:: TAREFAS A REALIZAR ::
• A. Enumere os três elementos da celebração citados no título da homilia.
• B. Reproduza sem alterações o trecho das linhas que começa na linha que contém "Click the EPOS お申し込みはこちら banner button" e segue até o fim das linhas, incluindo ambas as extremidades. Deixe as imagens fora da resposta.

:: TRECHO FORNECIDO ::
SANTA MISSA, BÊNÇÃO E IMPOSIÇÃO DAS CINZAS
HOMILIA DO PAPA BENTO XVI
Basílica de Santa Sabina
Quarta-feira de Cinzas, 9 de Março de 2011
Queridos irmãos e irmãs!
Iniciamos hoje o tempo litúrgico da Quaresma com o rito sugestivo da imposição das cinzas, através do qual queremos assumir o compromisso de converter o nosso coração para os horizontes da Graça. Em geral, na opinião comum, este tempo corre o risco de ser conotado pela tristeza, pela desolação da vida. Ao contrário, ela é dom precioso de Deus, é tempo forte e denso de significados no caminho da Igreja, é o itinerário rumo à Páscoa do Senhor. As Leituras bíblicas da celebração de hoje oferecem-nos indicações para viver em plenitude esta experiência espiritual.

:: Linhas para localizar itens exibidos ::
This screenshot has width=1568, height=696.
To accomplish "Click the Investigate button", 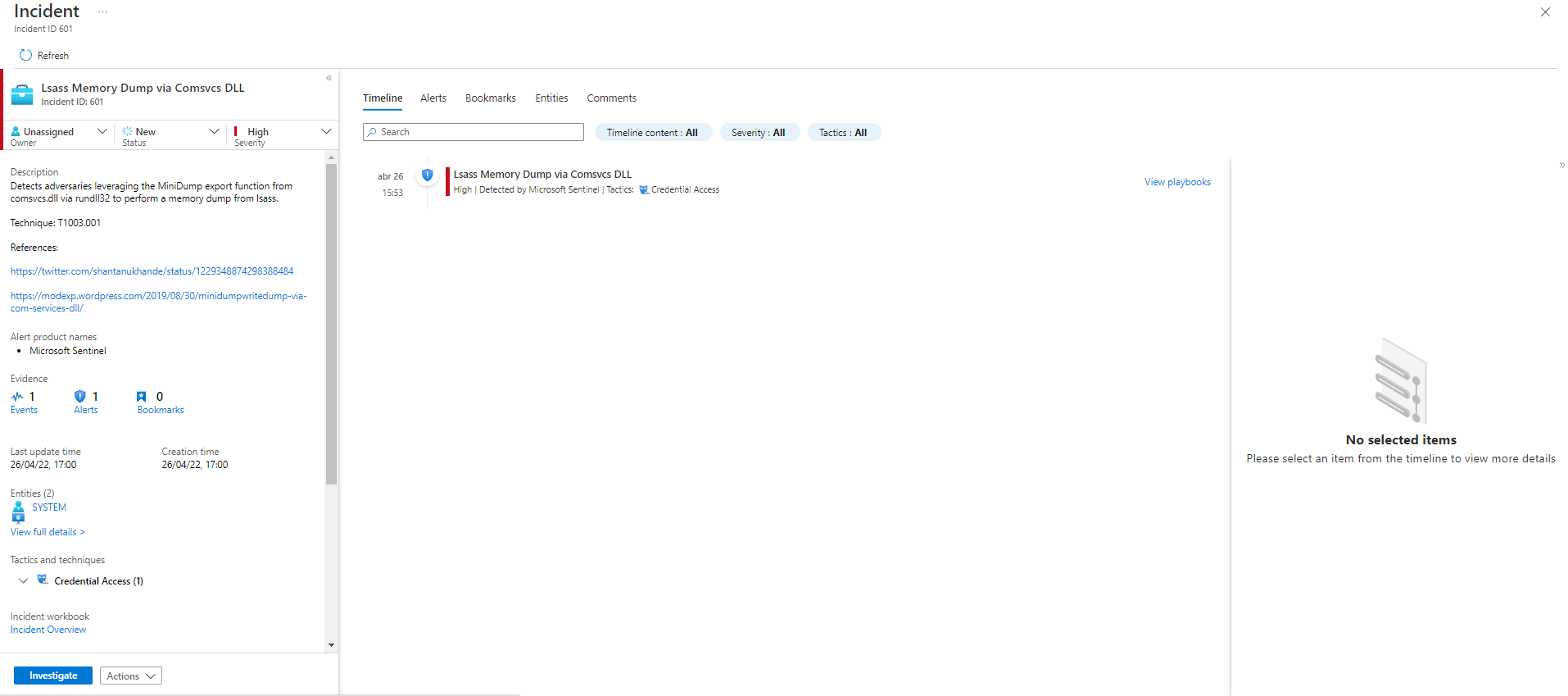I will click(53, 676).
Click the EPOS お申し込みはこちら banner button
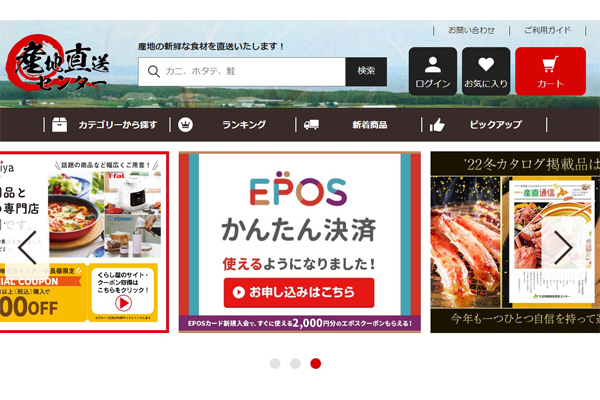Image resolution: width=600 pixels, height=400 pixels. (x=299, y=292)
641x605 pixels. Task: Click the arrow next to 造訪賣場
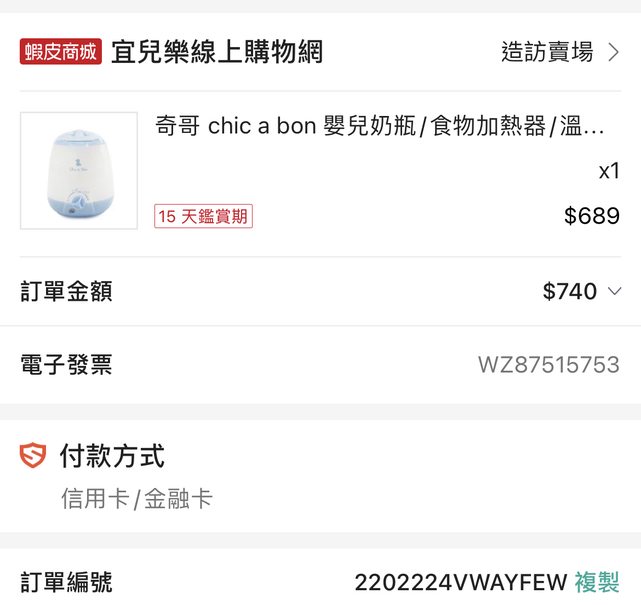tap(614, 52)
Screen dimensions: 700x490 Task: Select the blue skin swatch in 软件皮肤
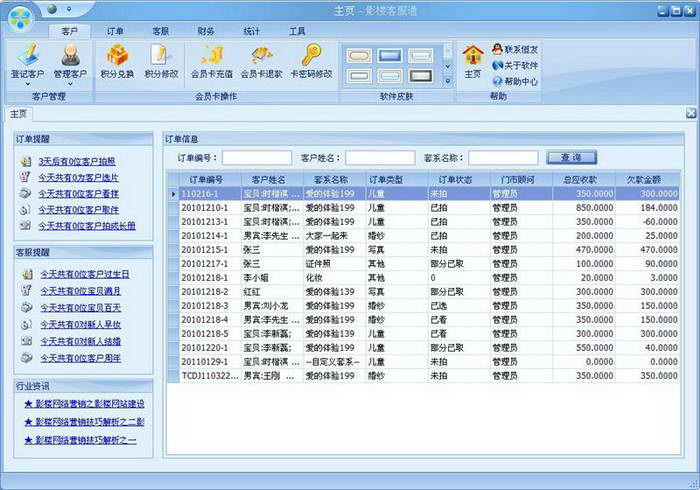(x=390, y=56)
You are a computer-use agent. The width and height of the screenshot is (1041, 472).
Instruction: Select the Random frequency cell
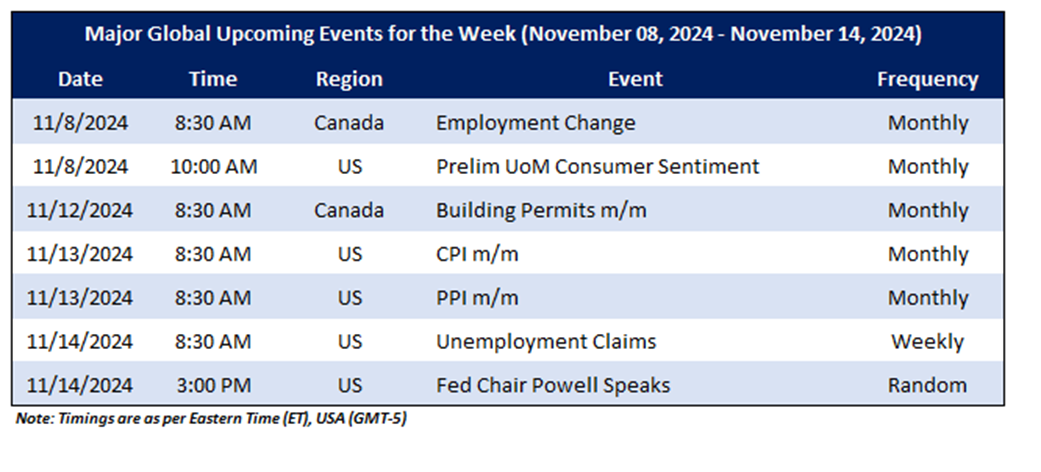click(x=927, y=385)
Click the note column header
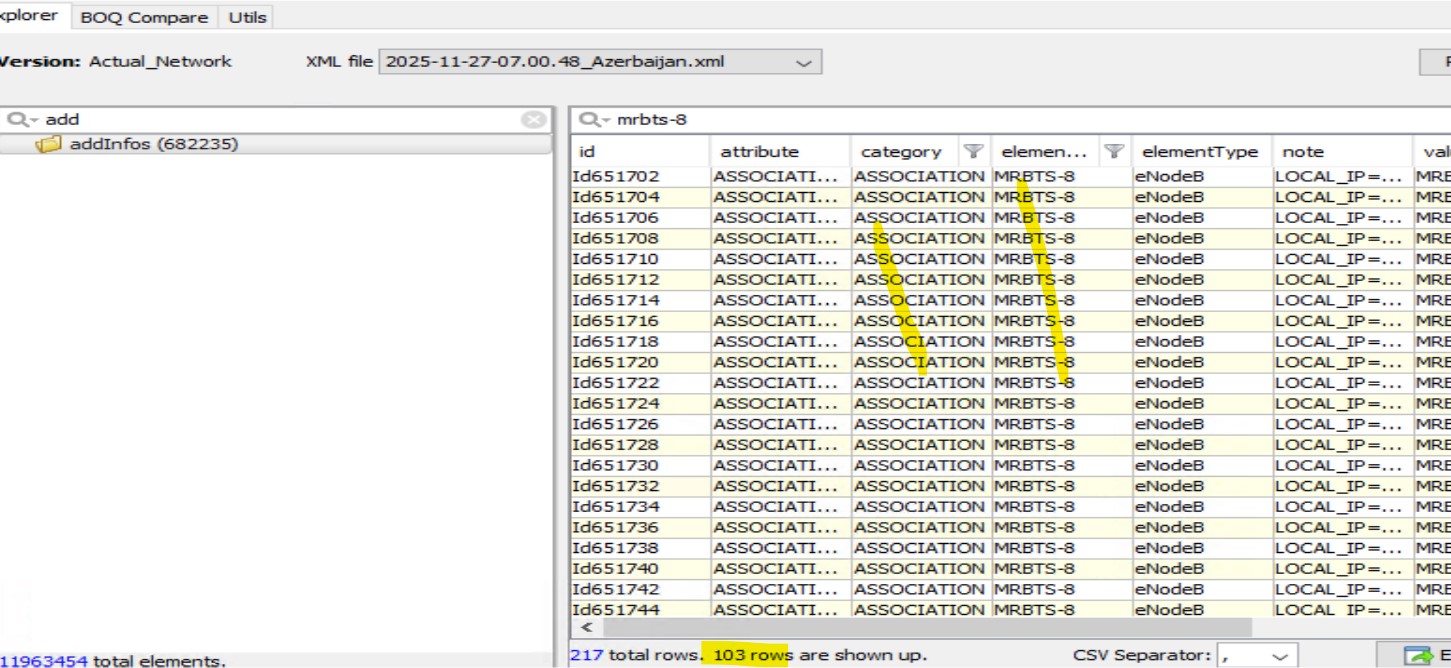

:: SOLUÇÕES POR TAREFA ::
• A. Santa Missa, Bênção e Imposição das Cinzas.

• B.
Click the EPOS お申し込みはこちら banner button
Image resolution: width=600 pixels, height=400 pixels. (x=299, y=292)
641x605 pixels. Task: Click the arrow next to 造訪賣場
tap(614, 52)
Screen dimensions: 700x490 Task: Select the blue skin swatch in 软件皮肤
(x=390, y=56)
You are a computer-use agent. The width and height of the screenshot is (1041, 472).
Instruction: Select the Random frequency cell
click(x=927, y=385)
Click the note column header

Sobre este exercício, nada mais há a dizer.